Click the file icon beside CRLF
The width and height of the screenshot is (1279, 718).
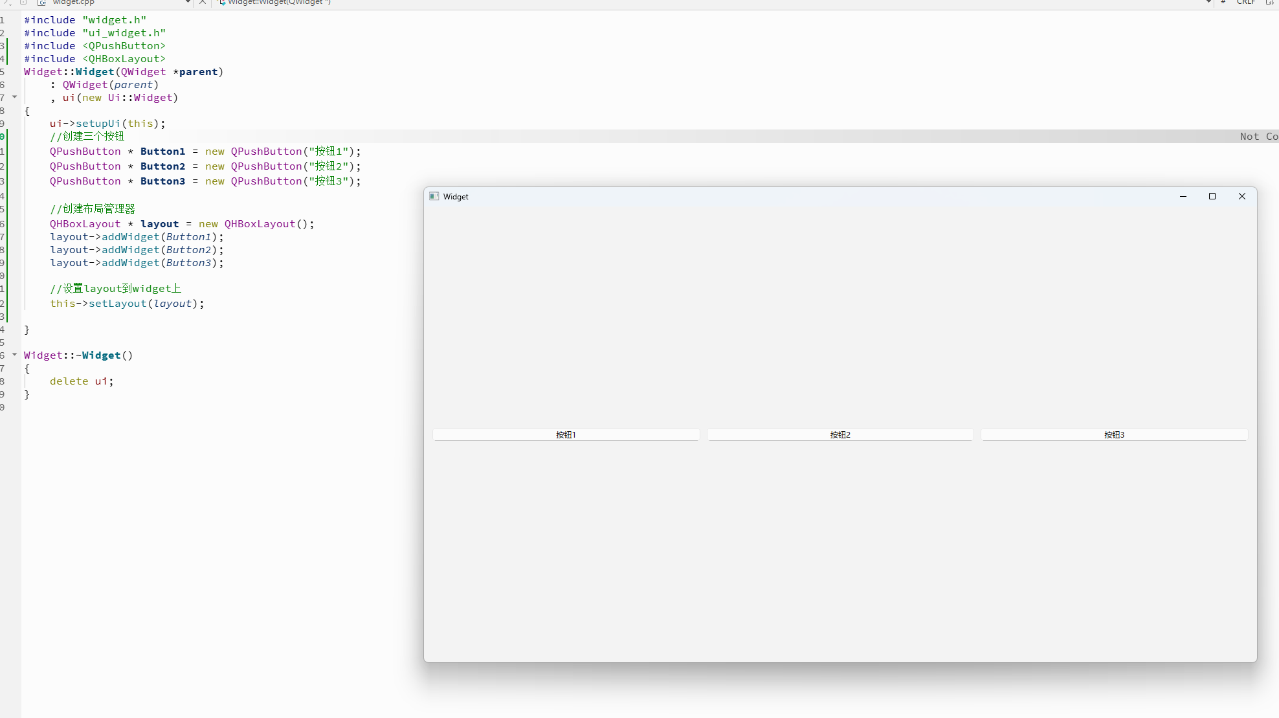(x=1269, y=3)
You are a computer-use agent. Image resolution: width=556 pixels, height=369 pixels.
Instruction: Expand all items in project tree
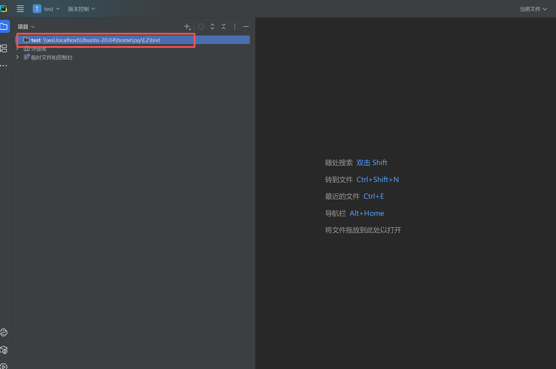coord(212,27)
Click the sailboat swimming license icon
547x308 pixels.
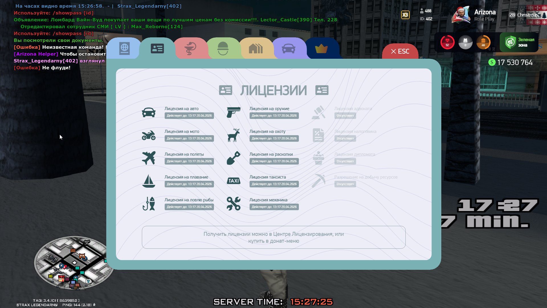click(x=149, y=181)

---

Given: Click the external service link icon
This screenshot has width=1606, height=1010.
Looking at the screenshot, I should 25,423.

● **EXERCISE GOAL**: The answer must be every line of the records that contains the word "icon".

● **RESPONSE TO THE EXERCISE**:
Click the file icon beside CRLF
Click the sailboat swimming license icon
Given: Click the external service link icon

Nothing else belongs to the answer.